“The places I find myself interested in are ones that service other places, like refineries, electricity generators, processing plants and waste areas. Generally they are hidden areas, one way or another.”
The Scottish artist Carol Rhodes, who died in 2018, created a body of work that’s of interest to anyone involved in the crossover area of nature writing / landscape punk / weird Britain.
Rhodes’s works almost exclusively depict landscapes seen from above. Typically, these are edgeland spaces: industrial estates, airports, car parks, quarries, often deliberately in ‘the middle of nowhere’: emphatically not destinations, or ‘viewpoints’. There are no horizons; everything is in the middle ground.
They manage to conform to both of Mark Fisher’s definitions of ‘weird’ and ‘eerie’, as laid out in his book The Weird and The Eerie (a book I’ve mentioned before and recommend highly). ‘Weird’ for Fisher, is “that which does not belong…something…when there should be nothing“. Conversely, ‘eerie’ is defined as “nothing…when there should be something“. These artworks are eerie through their depopulation, like ruins just after some apocalypse¹. But the post-industrial service areas that are depicted are, in their own way, elements of the weird.
In Rhodes’s paintings, the eye can’t focus on detail. Because from a distance they look like photographs, you think that if you lean in closer the details should become sharper and reveal more, but they don’t.
In fact, the longer you look the odder (weirder) they become. Roads bifurcate in ways that would be pointless in real life, or merge to create unusually broad carriageways, or just end, or just begin.
The first of her work that I saw was Industrial Belt from 2006 (top) in the Sottish National Gallery of Modern Art. I’d never heard of her before, and wanted immediately to see more of her work. The shop had an exhibition catalogue from 2007 for a ridiculous knock-down price of 60p: yes, 60p.
There’s a good essay in it by Tom Lubbock which tries to analyse the strangeness – the uncanniness – of Rhodes’s work.
“[The landscapes don’t] look wrong or out of place. They seem to stand for something, both particular and familiar. And surely you could name them, if need be. What appeared to be obvious, turns out, on a second look, to be elusive…you know the kind of thing…but as it happens, not the thing itself”
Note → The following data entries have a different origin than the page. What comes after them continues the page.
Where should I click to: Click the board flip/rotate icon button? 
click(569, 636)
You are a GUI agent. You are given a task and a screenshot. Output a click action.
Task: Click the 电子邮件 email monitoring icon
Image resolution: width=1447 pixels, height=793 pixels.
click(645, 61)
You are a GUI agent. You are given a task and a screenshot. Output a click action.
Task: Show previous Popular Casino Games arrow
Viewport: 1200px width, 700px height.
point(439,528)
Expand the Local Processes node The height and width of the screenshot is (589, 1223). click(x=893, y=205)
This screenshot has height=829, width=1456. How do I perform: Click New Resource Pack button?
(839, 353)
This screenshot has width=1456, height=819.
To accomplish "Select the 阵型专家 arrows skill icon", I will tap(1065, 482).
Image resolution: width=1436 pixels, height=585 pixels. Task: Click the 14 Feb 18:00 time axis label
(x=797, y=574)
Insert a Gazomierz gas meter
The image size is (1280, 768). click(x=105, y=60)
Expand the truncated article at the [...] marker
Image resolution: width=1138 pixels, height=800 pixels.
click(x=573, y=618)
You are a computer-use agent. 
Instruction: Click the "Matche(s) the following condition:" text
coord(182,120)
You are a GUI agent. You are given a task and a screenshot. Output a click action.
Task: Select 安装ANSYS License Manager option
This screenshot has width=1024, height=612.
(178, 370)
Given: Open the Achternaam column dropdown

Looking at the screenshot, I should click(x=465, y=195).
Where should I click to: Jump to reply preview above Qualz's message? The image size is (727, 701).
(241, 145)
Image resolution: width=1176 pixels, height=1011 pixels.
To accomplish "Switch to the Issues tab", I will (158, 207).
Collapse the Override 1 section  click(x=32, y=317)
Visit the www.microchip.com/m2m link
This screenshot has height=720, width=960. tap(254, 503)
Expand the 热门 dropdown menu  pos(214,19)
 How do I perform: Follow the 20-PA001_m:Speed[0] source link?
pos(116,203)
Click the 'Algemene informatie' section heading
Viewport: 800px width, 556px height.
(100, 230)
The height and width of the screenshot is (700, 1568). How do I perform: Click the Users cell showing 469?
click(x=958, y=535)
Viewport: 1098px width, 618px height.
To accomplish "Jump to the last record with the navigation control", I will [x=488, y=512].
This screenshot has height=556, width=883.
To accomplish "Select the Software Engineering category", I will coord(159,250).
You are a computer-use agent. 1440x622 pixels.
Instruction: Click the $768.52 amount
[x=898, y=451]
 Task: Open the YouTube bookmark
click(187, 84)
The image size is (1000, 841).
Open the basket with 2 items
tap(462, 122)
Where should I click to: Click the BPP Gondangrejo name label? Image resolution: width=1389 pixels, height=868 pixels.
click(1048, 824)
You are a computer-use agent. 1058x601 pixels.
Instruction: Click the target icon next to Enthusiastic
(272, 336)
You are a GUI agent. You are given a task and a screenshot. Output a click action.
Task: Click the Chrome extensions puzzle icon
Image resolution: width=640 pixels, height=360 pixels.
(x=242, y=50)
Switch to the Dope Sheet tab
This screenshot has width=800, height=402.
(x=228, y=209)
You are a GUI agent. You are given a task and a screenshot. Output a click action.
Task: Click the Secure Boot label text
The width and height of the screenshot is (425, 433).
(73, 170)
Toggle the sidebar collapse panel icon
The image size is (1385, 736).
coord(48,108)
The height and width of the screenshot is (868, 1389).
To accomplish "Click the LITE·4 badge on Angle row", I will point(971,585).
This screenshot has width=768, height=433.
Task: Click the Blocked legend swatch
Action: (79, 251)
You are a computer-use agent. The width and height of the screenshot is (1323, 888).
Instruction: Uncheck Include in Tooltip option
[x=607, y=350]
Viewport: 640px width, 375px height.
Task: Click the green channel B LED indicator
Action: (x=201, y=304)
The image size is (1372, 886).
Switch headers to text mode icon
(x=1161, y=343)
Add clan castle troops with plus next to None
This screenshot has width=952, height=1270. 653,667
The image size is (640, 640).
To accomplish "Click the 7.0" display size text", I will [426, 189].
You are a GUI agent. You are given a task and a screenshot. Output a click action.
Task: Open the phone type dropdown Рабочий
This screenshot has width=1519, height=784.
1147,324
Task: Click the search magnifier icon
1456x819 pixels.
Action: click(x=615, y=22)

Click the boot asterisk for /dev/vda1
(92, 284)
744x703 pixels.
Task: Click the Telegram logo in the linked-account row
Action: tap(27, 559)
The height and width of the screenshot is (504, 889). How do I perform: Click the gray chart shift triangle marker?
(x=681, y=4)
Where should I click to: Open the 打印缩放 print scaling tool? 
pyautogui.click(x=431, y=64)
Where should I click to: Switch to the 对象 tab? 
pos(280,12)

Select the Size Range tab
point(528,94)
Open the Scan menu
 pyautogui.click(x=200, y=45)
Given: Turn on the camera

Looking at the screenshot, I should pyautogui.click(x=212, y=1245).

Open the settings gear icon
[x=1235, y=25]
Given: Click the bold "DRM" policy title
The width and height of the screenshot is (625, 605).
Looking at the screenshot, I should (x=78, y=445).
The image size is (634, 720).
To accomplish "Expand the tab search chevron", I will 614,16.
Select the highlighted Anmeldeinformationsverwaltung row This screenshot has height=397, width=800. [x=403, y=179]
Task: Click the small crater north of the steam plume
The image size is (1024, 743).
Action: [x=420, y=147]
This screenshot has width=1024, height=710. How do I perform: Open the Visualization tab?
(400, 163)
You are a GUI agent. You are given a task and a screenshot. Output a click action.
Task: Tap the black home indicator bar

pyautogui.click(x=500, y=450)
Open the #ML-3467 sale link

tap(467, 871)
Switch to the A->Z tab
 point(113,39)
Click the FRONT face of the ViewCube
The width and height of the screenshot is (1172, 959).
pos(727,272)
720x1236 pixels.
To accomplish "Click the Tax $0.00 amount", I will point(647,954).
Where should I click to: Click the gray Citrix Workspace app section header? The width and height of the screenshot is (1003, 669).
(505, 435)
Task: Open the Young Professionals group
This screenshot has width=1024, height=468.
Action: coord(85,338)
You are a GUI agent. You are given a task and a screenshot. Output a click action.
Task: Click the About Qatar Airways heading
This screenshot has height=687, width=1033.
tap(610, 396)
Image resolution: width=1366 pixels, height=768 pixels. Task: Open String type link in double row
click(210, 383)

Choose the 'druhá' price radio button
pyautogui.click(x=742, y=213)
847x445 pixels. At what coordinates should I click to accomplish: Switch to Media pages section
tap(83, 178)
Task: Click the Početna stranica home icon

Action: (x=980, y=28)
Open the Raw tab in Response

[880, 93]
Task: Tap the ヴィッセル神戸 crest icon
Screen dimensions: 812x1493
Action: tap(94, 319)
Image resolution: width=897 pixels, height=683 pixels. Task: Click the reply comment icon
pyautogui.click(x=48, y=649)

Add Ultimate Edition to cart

He also captures what it is about them that can be described as eerie:
“often a sadness is evoked, even a menace, to do with the unhomeliness of the views, the isolation of the few domestic buildings”
Here we have that sense of emptiness, of a presence that should be there, but isn’t. And there is weirdness, at the same time. Merlin James, in another article, notes that Rhodes’s landscapes
“are not quite as one would expect…hillocks may be too regularly domed, the curve of a motorway not smooth enough“
The wrongness of these vistas comes in part from her representation of (in James’s words) “things that…don’t have known, fixed properties and morphology”. To take an example, see the Ordnance Survey map of central Cornwall’s chalk-mining district, for instance. These areas are virtually unmappable, at least in our standard, official cartographic language.
These landscapes cannot be objectively mapped, but can any landscape? A map is only a representation, an abstraction that utilises commonly-agreed symbols to give an indication of an area’s physical dimensions insofar as those symbols are significant to the observer. As Lubbock says,
“we should not suppose that a landscape is something that exists outside us. It is a devised scenario that we impose upon our experience.”
Rhodes herself agreed:
“It’s not as if the view exists first, and then I choose it and give it a treatment. It’s more that the reality depicted only comes into existence with the making of the painting².”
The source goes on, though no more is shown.